Position: Ensuring mutual privacy is necessary for effective external evaluation of proprietary AI systems
Ben Bucknall, Robert F. Trager, Michael A. Osborne
TL;DR
This paper addresses the problem of mutual privacy in external evaluation of proprietary AI systems, formalizing it with sets $I_M$, $I_E$, $P_M$, $P_E$, $R_M$, and $R_E$, and clarifying that mutual privacy requires both $P_M \cap R_E \neq \emptyset$ and $P_E \cap R_M \neq \emptyset$. It surveys the information that model owners and evaluators may need to keep private or share, highlighting conflicts over weights, architecture, datasets, versions, logs, and evaluation methodologies. The authors critique current evaluation practices for neglecting evaluator privacy and outline potential solutions, including trusted intermediaries, cryptographic software (e.g., zero-knowledge proofs), and hardware-based enclaves to enable privacy-preserving assessment. The goal is to improve the reliability, independence, and security of external evaluations of proprietary AI systems in practice, with implications for governance and safety. $ $
Abstract
The external evaluation of AI systems is increasingly recognised as a crucial approach for understanding their potential risks.
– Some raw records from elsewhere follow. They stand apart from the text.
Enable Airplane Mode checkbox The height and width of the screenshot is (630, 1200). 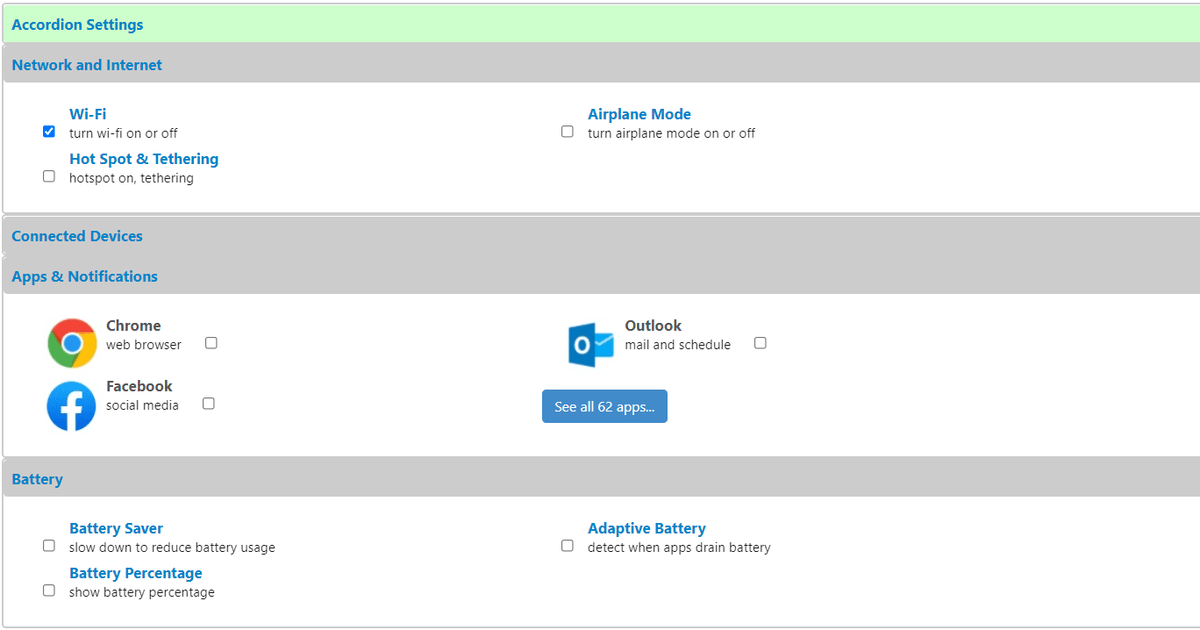(567, 132)
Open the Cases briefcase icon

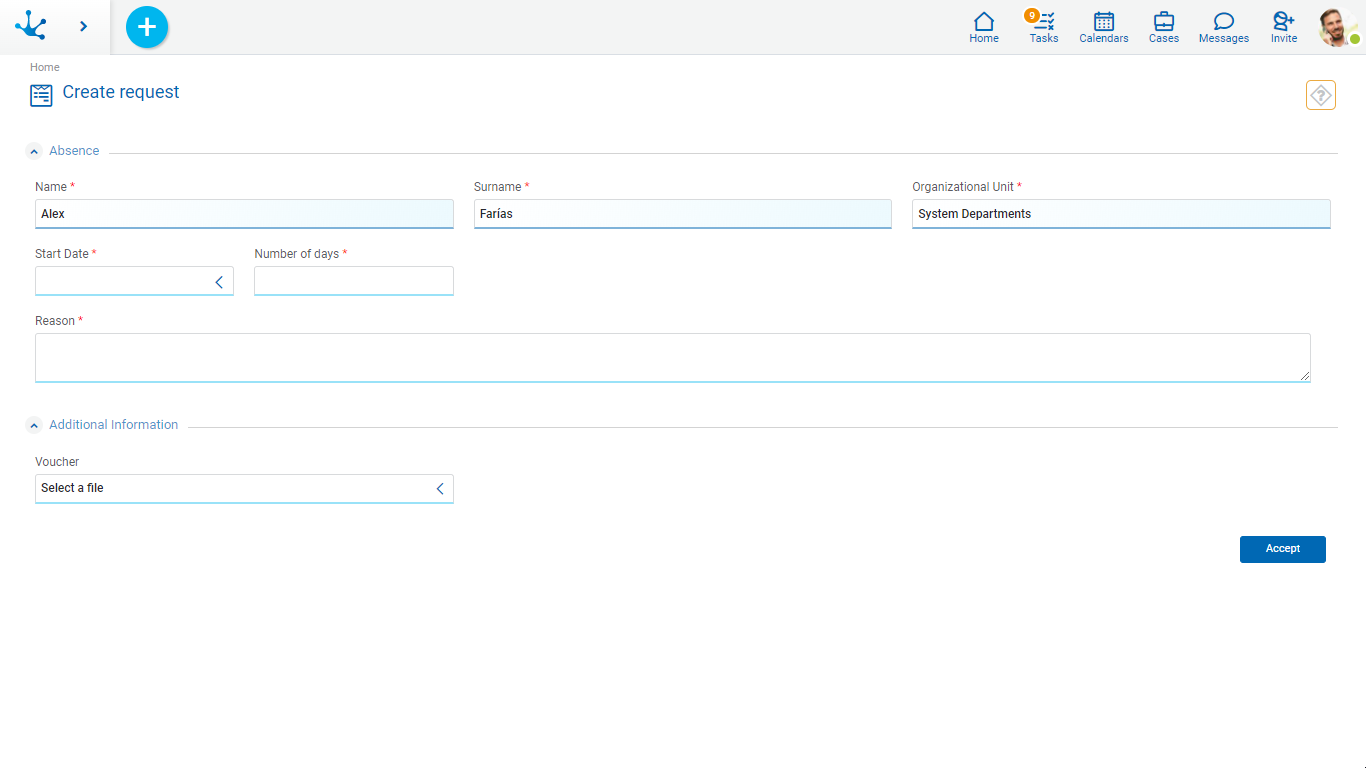(x=1164, y=27)
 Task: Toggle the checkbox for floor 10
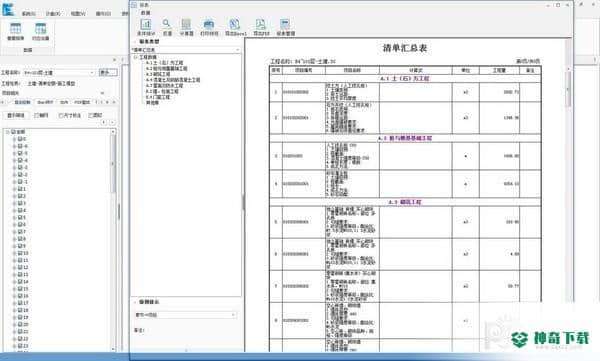coord(20,253)
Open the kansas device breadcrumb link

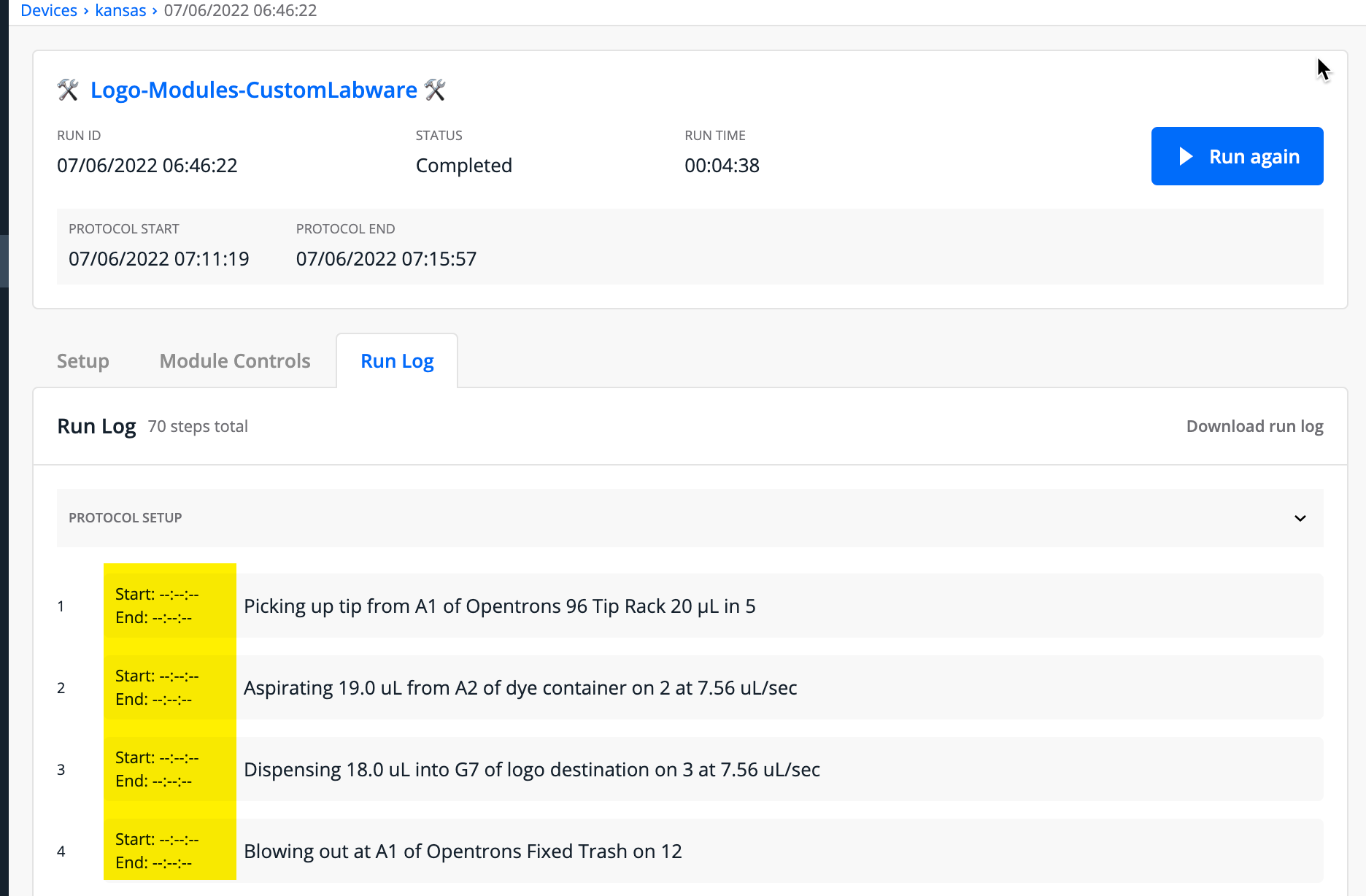click(121, 10)
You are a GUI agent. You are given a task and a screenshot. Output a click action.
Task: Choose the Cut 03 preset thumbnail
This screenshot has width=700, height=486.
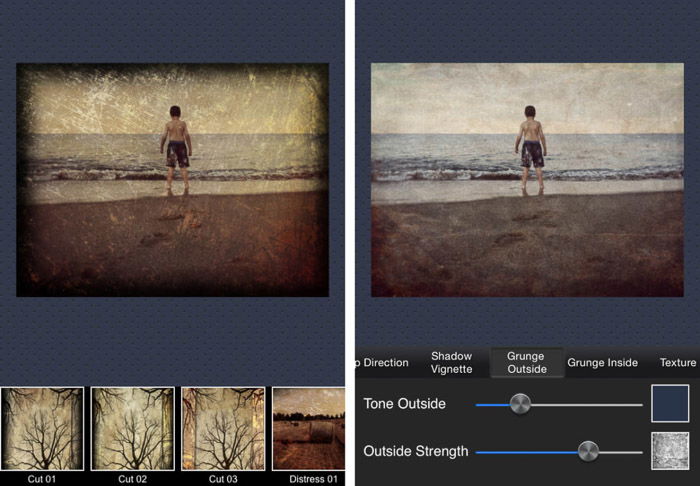click(x=223, y=428)
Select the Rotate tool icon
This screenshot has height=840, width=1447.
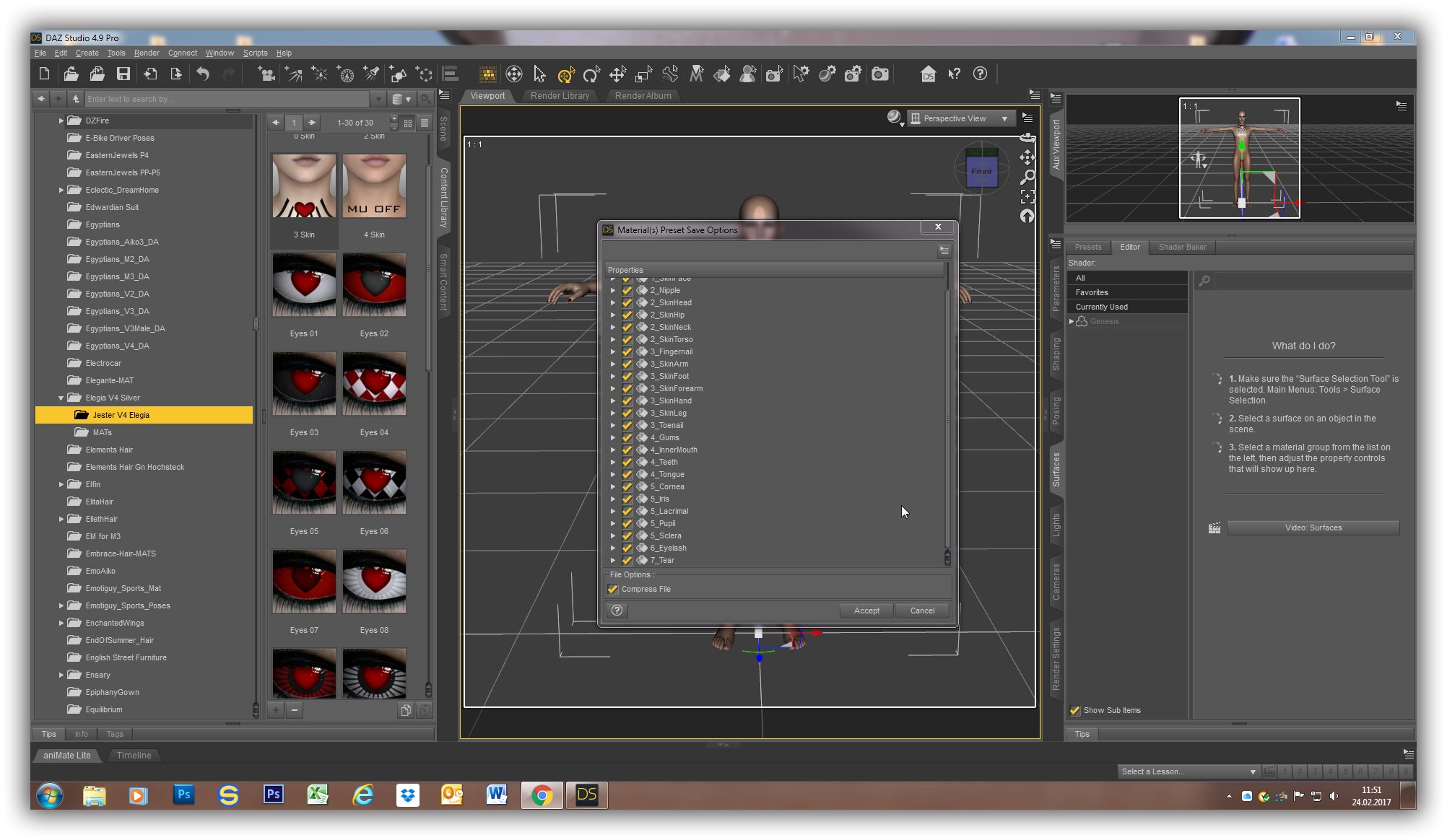pyautogui.click(x=591, y=74)
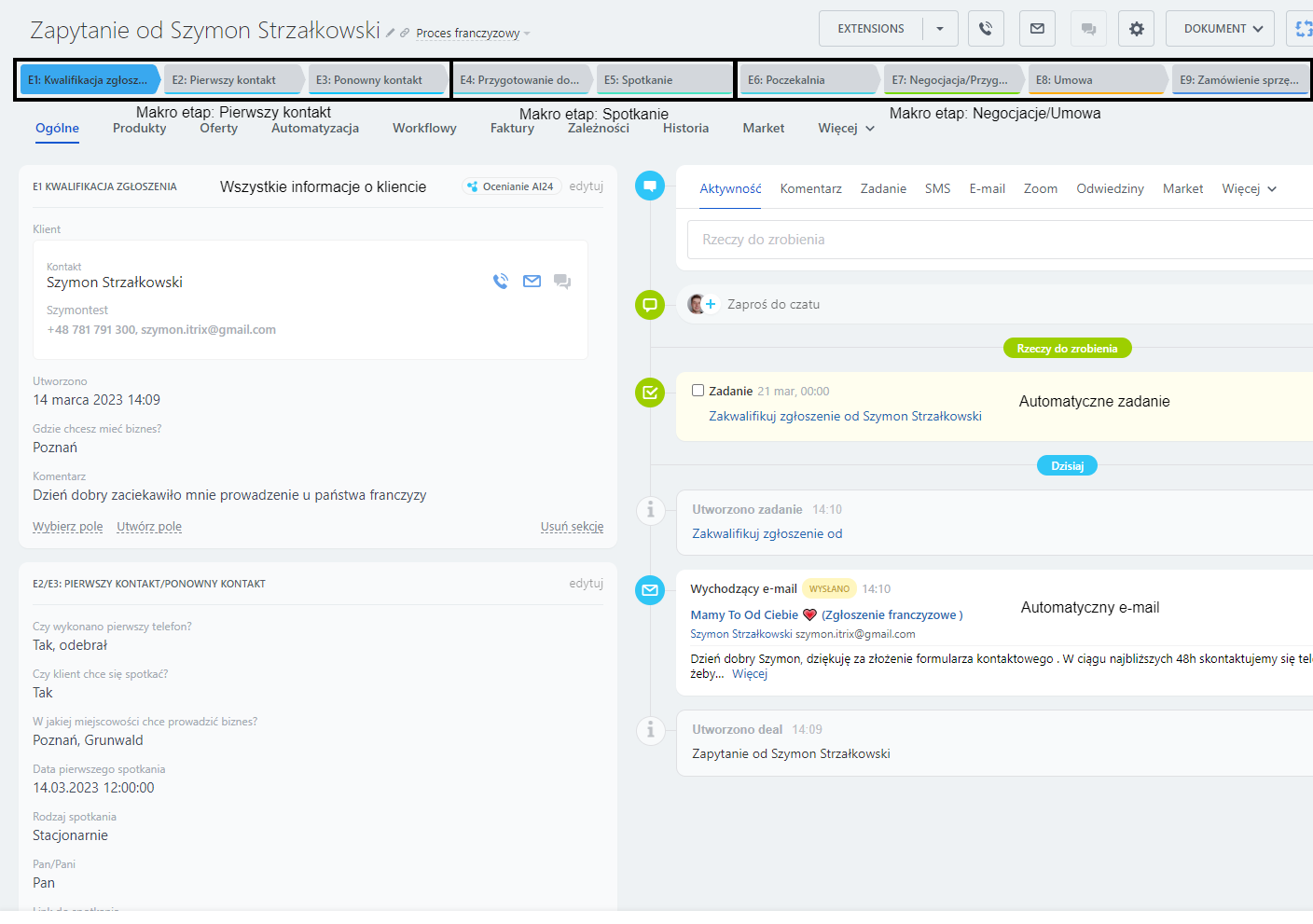Image resolution: width=1313 pixels, height=924 pixels.
Task: Click the settings gear icon in the toolbar
Action: coord(1136,28)
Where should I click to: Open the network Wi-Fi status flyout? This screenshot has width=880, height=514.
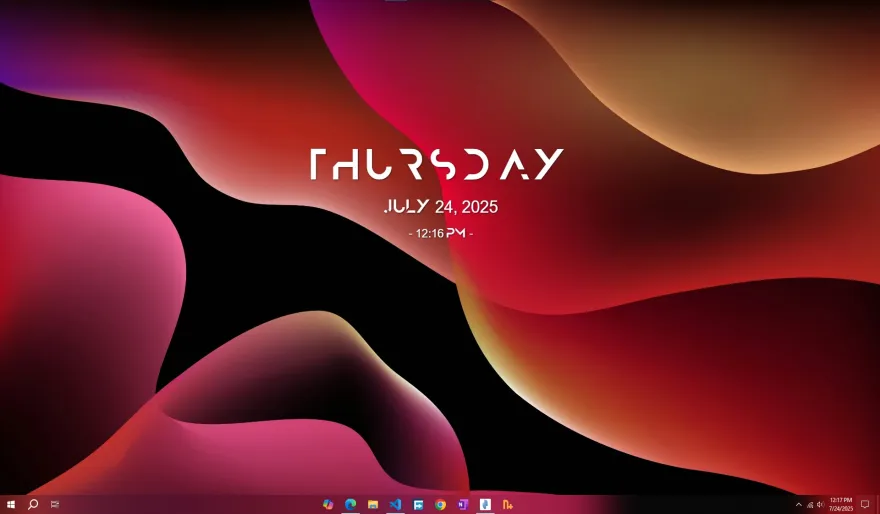tap(810, 504)
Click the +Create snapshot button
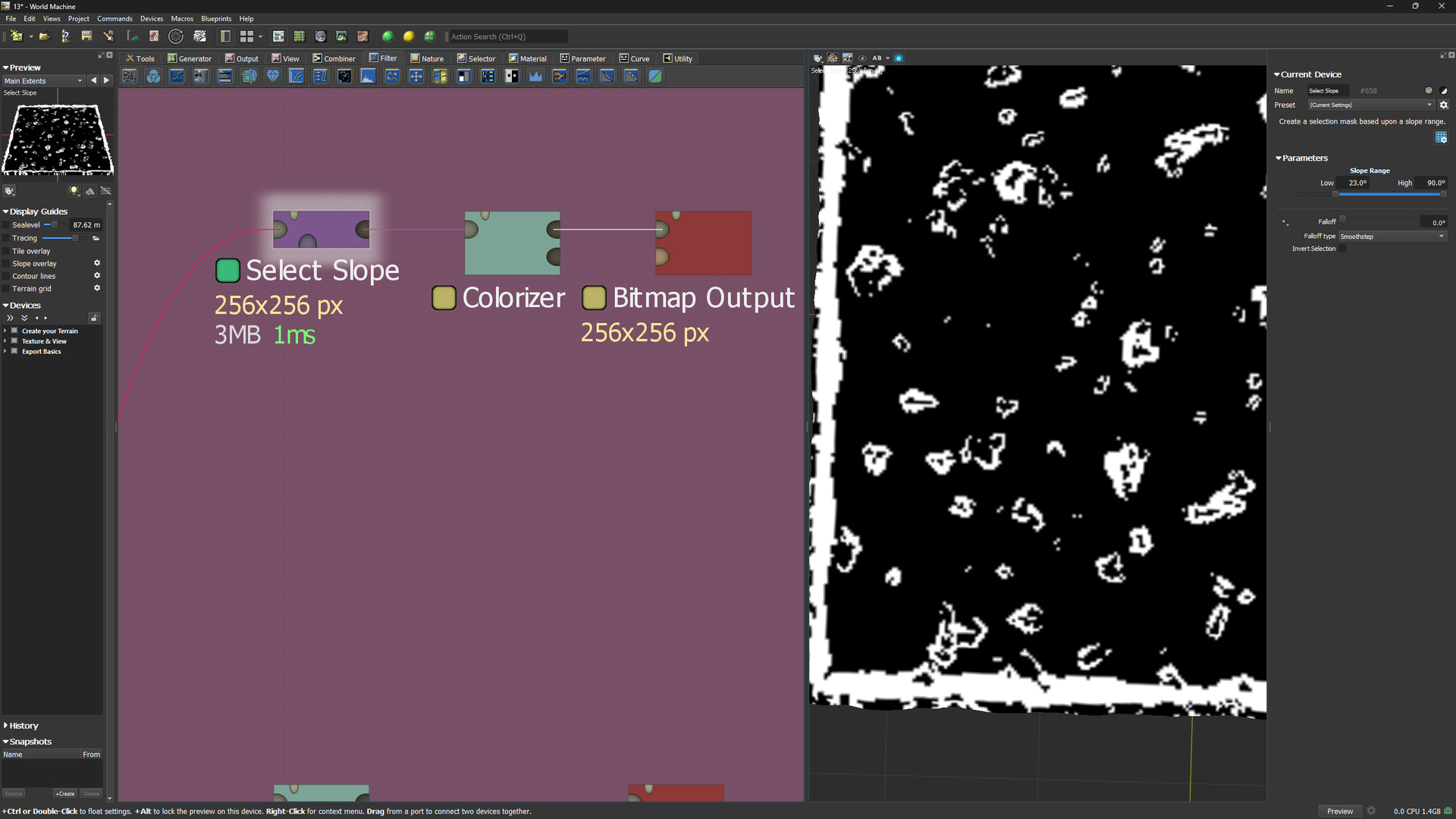Image resolution: width=1456 pixels, height=819 pixels. click(65, 794)
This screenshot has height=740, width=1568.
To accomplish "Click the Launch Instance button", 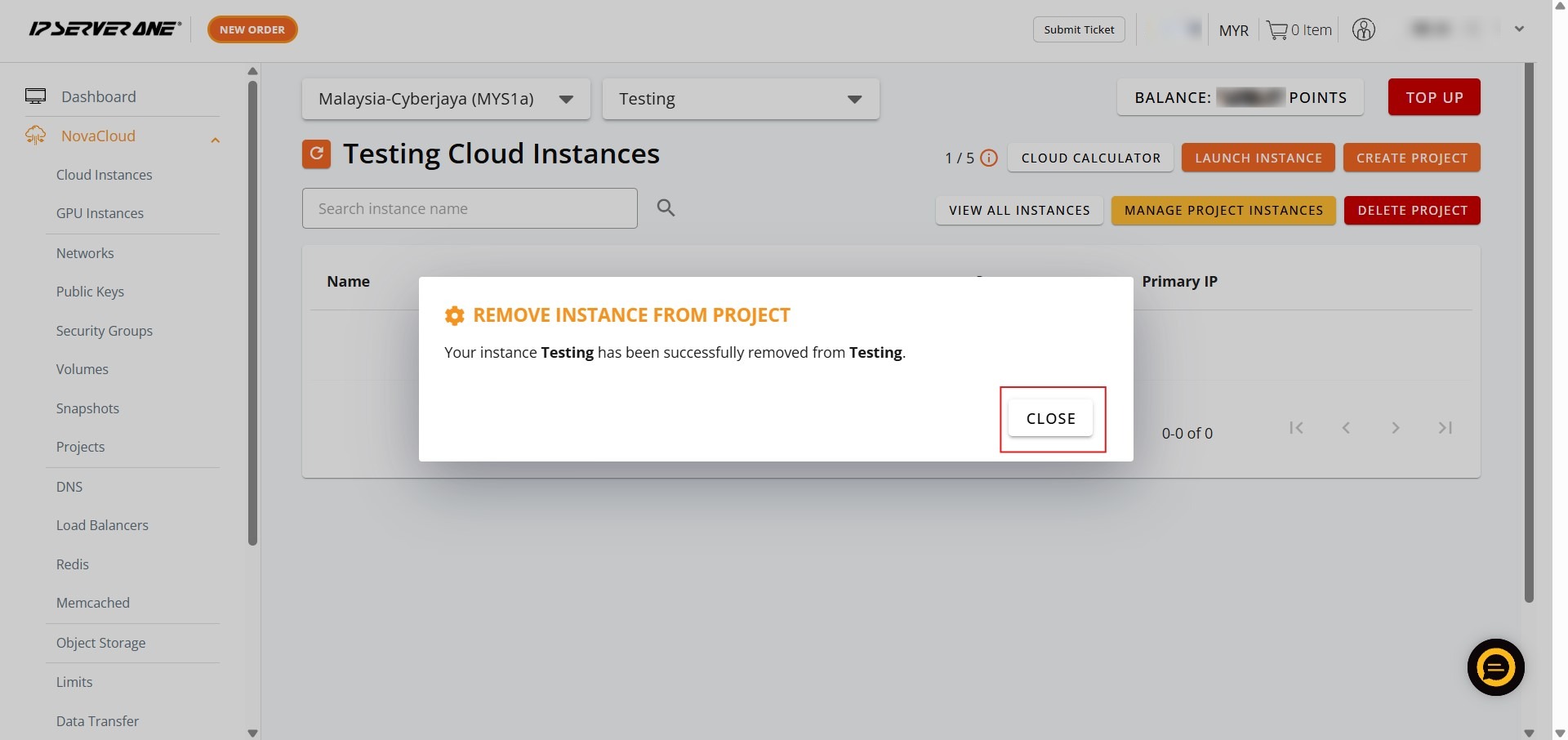I will [1258, 158].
However, facilitating external evaluation in practice faces significant challenges in balancing evaluators' need for system access with AI developers' privacy and security concerns. Additionally, evaluators have reason to protect their own privacy - for example, in order to maintain the integrity of held-out test sets. We refer to the challenge of ensuring both developers' and evaluators' privacy as one of providing mutual privacy. In this position paper, we argue that (i) addressing this mutual privacy challenge is essential for effective external evaluation of AI systems, and (ii) current methods for facilitating external evaluation inadequately address this challenge, particularly when it comes to preserving evaluators' privacy. In making these arguments, we formalise the mutual privacy problem; examine the privacy and access requirements of both model owners and evaluators; and explore potential solutions to this challenge, including through the application of cryptographic and hardware-based approaches.